** Opening Data excerpts block **

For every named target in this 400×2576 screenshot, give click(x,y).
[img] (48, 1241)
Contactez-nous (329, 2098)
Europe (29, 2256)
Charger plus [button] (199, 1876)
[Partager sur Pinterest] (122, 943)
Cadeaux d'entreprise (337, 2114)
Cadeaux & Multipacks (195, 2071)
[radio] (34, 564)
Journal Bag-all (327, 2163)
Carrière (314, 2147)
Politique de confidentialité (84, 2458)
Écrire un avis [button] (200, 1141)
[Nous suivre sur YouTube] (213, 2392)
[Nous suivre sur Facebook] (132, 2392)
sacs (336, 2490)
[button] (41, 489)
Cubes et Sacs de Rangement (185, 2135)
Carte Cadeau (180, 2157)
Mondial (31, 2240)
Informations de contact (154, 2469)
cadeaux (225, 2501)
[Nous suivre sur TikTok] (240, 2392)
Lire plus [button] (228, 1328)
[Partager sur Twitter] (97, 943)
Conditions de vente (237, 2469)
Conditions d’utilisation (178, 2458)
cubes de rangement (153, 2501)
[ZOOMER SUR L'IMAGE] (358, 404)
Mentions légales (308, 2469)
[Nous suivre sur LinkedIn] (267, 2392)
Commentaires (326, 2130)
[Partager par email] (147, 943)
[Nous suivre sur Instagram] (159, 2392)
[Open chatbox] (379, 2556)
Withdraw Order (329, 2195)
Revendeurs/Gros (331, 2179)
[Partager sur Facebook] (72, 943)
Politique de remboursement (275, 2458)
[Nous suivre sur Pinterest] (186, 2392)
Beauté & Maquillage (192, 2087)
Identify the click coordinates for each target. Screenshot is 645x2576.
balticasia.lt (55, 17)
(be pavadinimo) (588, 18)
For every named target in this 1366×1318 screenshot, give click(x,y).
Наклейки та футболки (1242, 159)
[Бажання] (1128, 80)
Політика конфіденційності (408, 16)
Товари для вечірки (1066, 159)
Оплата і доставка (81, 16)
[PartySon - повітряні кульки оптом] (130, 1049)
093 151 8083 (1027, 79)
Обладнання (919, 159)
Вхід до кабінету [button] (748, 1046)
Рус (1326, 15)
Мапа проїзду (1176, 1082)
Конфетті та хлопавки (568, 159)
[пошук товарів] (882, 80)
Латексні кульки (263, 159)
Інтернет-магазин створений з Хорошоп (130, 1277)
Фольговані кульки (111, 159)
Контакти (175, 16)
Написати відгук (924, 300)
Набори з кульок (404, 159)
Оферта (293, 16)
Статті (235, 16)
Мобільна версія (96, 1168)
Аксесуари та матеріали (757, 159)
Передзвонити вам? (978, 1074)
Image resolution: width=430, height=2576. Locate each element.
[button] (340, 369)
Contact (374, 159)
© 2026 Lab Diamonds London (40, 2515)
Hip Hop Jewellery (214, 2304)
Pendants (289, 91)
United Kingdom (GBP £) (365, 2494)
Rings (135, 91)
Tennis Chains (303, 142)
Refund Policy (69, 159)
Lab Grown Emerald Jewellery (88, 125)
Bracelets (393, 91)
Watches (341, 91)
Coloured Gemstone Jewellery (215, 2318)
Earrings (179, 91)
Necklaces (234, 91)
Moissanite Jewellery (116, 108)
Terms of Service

** Closing Data excerpts block **

_Instructions for the task_
Copy word for word the stretch of entries above from the line that has "Carrière (314, 2147)" through the line that has "Латексні кульки (263, 159)", both ends included, and nothing outside it.

_Written response_
Carrière (314, 2147)
Politique de confidentialité (84, 2458)
Écrire un avis [button] (200, 1141)
[Nous suivre sur YouTube] (213, 2392)
[Nous suivre sur Facebook] (132, 2392)
sacs (336, 2490)
[button] (41, 489)
Cubes et Sacs de Rangement (185, 2135)
Carte Cadeau (180, 2157)
Mondial (31, 2240)
Informations de contact (154, 2469)
cadeaux (225, 2501)
[Nous suivre sur TikTok] (240, 2392)
Lire plus [button] (228, 1328)
[Partager sur Twitter] (97, 943)
Conditions de vente (237, 2469)
Conditions d’utilisation (178, 2458)
cubes de rangement (153, 2501)
[ZOOMER SUR L'IMAGE] (358, 404)
Mentions légales (308, 2469)
[Nous suivre sur LinkedIn] (267, 2392)
Commentaires (326, 2130)
[Partager par email] (147, 943)
[Nous suivre sur Instagram] (159, 2392)
[Open chatbox] (379, 2556)
Withdraw Order (329, 2195)
Revendeurs/Gros (331, 2179)
[Partager sur Facebook] (72, 943)
Politique de remboursement (275, 2458)
[Nous suivre sur Pinterest] (186, 2392)
Beauté & Maquillage (192, 2087)
Identify the click coordinates for each target. Screenshot is 645x2576.
balticasia.lt (55, 17)
(be pavadinimo) (588, 18)
For every named target in this 1366×1318 screenshot, give click(x,y).
Наклейки та футболки (1242, 159)
[Бажання] (1128, 80)
Політика конфіденційності (408, 16)
Товари для вечірки (1066, 159)
Оплата і доставка (81, 16)
[PartySon - повітряні кульки оптом] (130, 1049)
093 151 8083 (1027, 79)
Обладнання (919, 159)
Вхід до кабінету [button] (748, 1046)
Рус (1326, 15)
Мапа проїзду (1176, 1082)
Конфетті та хлопавки (568, 159)
[пошук товарів] (882, 80)
Латексні кульки (263, 159)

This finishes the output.